## WHAT TO PRODUCE
Every line of the data below is to be retyped exactly.

# # # #

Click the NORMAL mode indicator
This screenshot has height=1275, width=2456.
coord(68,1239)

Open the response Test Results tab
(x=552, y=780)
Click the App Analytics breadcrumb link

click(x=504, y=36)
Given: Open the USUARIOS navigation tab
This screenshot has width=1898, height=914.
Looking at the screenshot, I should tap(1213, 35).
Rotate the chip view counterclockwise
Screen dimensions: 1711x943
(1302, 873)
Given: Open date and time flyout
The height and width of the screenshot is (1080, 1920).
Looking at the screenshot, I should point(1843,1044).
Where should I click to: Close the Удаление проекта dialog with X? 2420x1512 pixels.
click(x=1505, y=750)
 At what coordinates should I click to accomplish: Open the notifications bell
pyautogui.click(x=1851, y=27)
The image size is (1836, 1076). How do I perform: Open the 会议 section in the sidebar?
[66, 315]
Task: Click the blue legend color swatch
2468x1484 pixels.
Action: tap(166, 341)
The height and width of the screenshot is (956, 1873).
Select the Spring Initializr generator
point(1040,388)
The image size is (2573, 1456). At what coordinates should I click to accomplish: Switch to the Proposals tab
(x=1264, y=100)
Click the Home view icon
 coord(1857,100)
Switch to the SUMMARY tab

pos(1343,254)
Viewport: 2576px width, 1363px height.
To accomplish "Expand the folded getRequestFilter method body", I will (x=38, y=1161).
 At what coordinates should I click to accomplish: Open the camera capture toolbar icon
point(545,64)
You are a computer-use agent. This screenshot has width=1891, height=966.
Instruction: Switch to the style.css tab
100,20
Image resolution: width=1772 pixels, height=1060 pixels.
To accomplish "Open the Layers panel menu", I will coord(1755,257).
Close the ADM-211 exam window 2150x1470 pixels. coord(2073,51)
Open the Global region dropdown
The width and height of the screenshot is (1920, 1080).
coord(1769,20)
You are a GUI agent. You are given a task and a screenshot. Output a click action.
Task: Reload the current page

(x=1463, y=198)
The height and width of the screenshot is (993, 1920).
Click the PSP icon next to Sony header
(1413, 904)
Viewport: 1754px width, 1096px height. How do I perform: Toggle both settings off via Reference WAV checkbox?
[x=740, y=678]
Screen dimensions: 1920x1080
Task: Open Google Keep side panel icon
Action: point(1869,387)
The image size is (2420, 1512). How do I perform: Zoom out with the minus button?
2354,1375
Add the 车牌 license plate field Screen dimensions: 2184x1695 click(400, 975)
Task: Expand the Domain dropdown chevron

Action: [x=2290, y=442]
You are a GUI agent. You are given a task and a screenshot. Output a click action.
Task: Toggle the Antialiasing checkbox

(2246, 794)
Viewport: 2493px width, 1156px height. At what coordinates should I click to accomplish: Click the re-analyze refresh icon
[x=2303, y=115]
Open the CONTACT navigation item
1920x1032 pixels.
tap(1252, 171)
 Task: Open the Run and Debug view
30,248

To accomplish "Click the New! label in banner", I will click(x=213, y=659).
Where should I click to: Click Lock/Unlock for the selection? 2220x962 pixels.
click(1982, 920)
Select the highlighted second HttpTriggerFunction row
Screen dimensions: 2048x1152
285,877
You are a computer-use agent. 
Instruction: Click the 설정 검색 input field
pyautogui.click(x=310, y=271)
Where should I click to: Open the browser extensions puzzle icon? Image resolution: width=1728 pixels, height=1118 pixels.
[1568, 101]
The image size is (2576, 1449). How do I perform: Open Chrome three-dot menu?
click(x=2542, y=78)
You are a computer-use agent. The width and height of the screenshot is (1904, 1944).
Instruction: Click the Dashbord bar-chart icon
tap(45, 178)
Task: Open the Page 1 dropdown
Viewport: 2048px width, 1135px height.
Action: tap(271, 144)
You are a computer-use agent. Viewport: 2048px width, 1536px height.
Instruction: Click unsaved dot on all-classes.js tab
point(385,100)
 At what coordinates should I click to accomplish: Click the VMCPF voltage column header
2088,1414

# # # #

## TASK SOLUTION
Click the NORMAL mode indicator
This screenshot has height=1275, width=2456.
coord(68,1239)

Open the response Test Results tab
(x=552, y=780)
Click the App Analytics breadcrumb link

click(x=504, y=36)
Given: Open the USUARIOS navigation tab
This screenshot has width=1898, height=914.
Looking at the screenshot, I should tap(1213, 35).
Rotate the chip view counterclockwise
Screen dimensions: 1711x943
(1302, 873)
Given: Open date and time flyout
The height and width of the screenshot is (1080, 1920).
Looking at the screenshot, I should point(1843,1044).
Where should I click to: Close the Удаление проекта dialog with X? 2420x1512 pixels.
click(x=1505, y=750)
 At what coordinates should I click to accomplish: Open the notifications bell
pyautogui.click(x=1851, y=27)
The image size is (1836, 1076). How do I perform: Open the 会议 section in the sidebar?
[66, 315]
Task: Click the blue legend color swatch
2468x1484 pixels.
Action: tap(166, 341)
The height and width of the screenshot is (956, 1873).
Select the Spring Initializr generator
point(1040,388)
The image size is (2573, 1456). At what coordinates should I click to accomplish: Switch to the Proposals tab
(x=1264, y=100)
Click the Home view icon
 coord(1857,100)
Switch to the SUMMARY tab

pos(1343,254)
Viewport: 2576px width, 1363px height.
To accomplish "Expand the folded getRequestFilter method body", I will (x=38, y=1161).
 At what coordinates should I click to accomplish: Open the camera capture toolbar icon
point(545,64)
You are a computer-use agent. This screenshot has width=1891, height=966.
Instruction: Switch to the style.css tab
100,20
Image resolution: width=1772 pixels, height=1060 pixels.
To accomplish "Open the Layers panel menu", I will coord(1755,257).
Close the ADM-211 exam window 2150x1470 pixels. coord(2073,51)
Open the Global region dropdown
The width and height of the screenshot is (1920, 1080).
coord(1769,20)
You are a GUI agent. You are given a task and a screenshot. Output a click action.
Task: Reload the current page

(x=1463, y=198)
The height and width of the screenshot is (993, 1920).
Click the PSP icon next to Sony header
(1413, 904)
Viewport: 1754px width, 1096px height. How do I perform: Toggle both settings off via Reference WAV checkbox?
[x=740, y=678]
Screen dimensions: 1920x1080
Task: Open Google Keep side panel icon
Action: point(1869,387)
The image size is (2420, 1512). How do I perform: Zoom out with the minus button?
2354,1375
Add the 车牌 license plate field Screen dimensions: 2184x1695 click(400, 975)
Task: Expand the Domain dropdown chevron

Action: [x=2290, y=442]
You are a GUI agent. You are given a task and a screenshot. Output a click action.
Task: Toggle the Antialiasing checkbox

(2246, 794)
Viewport: 2493px width, 1156px height. At what coordinates should I click to accomplish: Click the re-analyze refresh icon
[x=2303, y=115]
Open the CONTACT navigation item
1920x1032 pixels.
tap(1252, 171)
 Task: Open the Run and Debug view
30,248

To accomplish "Click the New! label in banner", I will click(x=213, y=659).
Where should I click to: Click Lock/Unlock for the selection? 2220x962 pixels.
click(1982, 920)
Select the highlighted second HttpTriggerFunction row
Screen dimensions: 2048x1152
285,877
You are a computer-use agent. 
Instruction: Click the 설정 검색 input field
pyautogui.click(x=310, y=271)
Where should I click to: Open the browser extensions puzzle icon? Image resolution: width=1728 pixels, height=1118 pixels.
[1568, 101]
The image size is (2576, 1449). How do I perform: Open Chrome three-dot menu?
click(x=2542, y=78)
You are a computer-use agent. The width and height of the screenshot is (1904, 1944).
Instruction: Click the Dashbord bar-chart icon
tap(45, 178)
Task: Open the Page 1 dropdown
Viewport: 2048px width, 1135px height.
Action: tap(271, 144)
You are a computer-use agent. Viewport: 2048px width, 1536px height.
Instruction: Click unsaved dot on all-classes.js tab
point(385,100)
 At what coordinates should I click to accomplish: Click the VMCPF voltage column header
2088,1414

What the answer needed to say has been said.